▸ **Instruction**
In the popup monster forum thread, how many coffins does slimy say they built from ScareFX's directions?

═════ Provided text

# Popup Monster



## ScareFX (Aug 18, 2004)

*Popup Monster 2006*

I uploaded a short 10 second clip of our popup monster as it was positioned in its scene last Halloween.

http://www.scarefx.com/popup_monster_2006.html


----------



## dave the dead (Jan 31, 2007)

he he he ....I'll bet they never saw it coming! Looking at the scene, you just gotta say "ok, here comes another corpse pop-up" Great misdirection Woody! Definitely gives me something to think about when setting up some of my new props.


----------



## slightlymad (May 25, 2006)

Love It


----------



## ScareFX (Aug 18, 2004)

dave the dead said:


> he he he ....I'll bet they never saw it coming! Looking at the scene, you just gotta say "ok, here comes another corpse pop-up" Great misdirection Woody! Definitely gives me something to think about when setting up some of my new props.


 you got it dave. It worked like a charm.


----------



## krough (Oct 7, 2004)

Very nice. You people and your animated props. LOL


----------



## slimy (Jul 12, 2006)

The misdirection was great. The pop up itself was good too. But my favorite is still that darn coffin. 

I made four of these off of your directions last year. (Last year meaning the week before my party).

Sorry, not to hijack, pop up gets a thumbs up from me. 

Carry on.


----------



## Northern Touch (Nov 8, 2006)

right on!!! I never seen it coming good scare...


----------

══════════
═════ Given entries

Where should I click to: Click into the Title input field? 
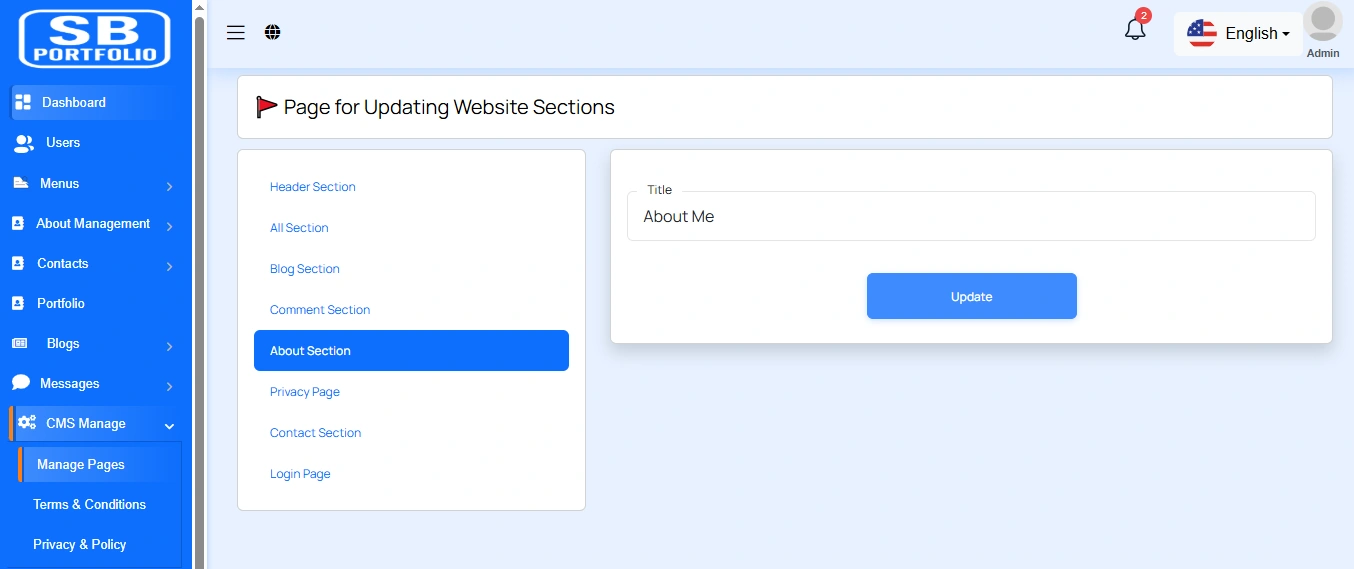tap(970, 217)
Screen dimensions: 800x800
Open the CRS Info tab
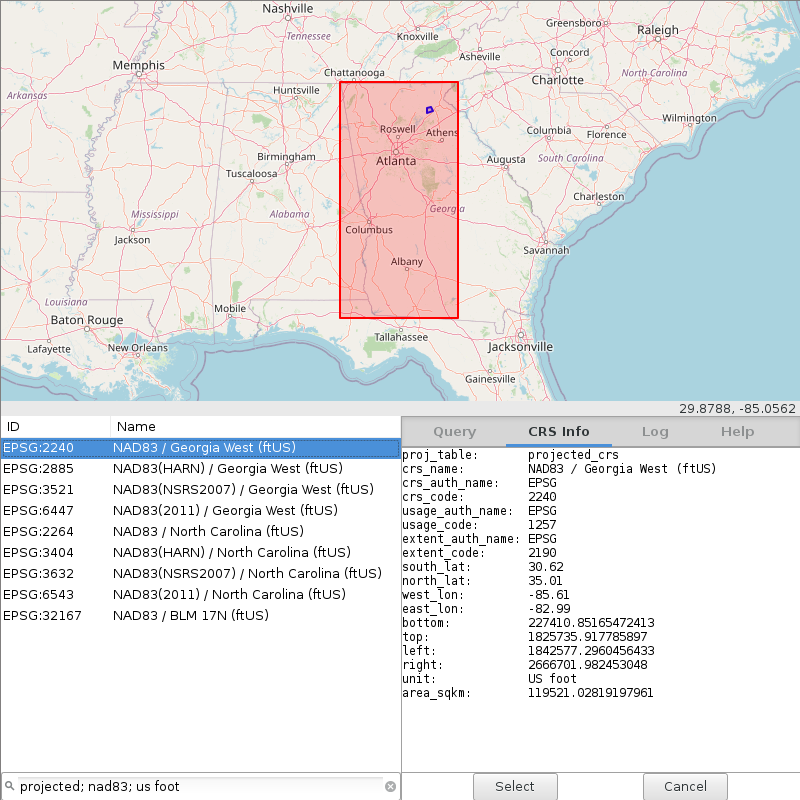tap(559, 432)
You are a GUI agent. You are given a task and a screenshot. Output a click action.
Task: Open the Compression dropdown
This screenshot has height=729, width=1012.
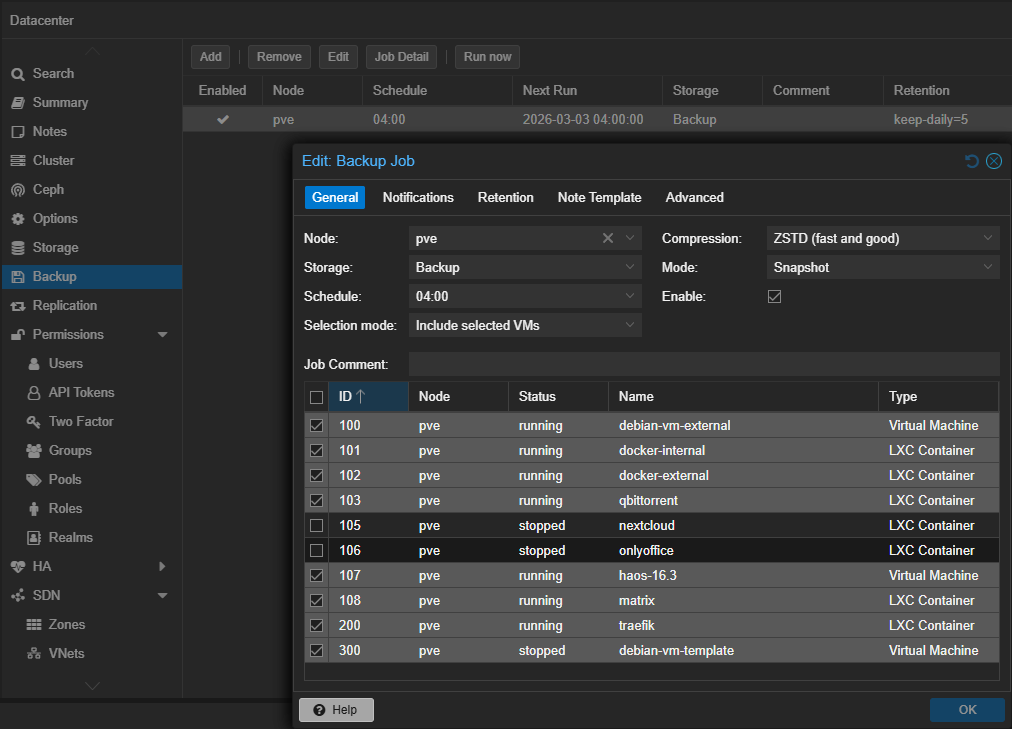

══════════

▸ **Response to the exercise**
Four.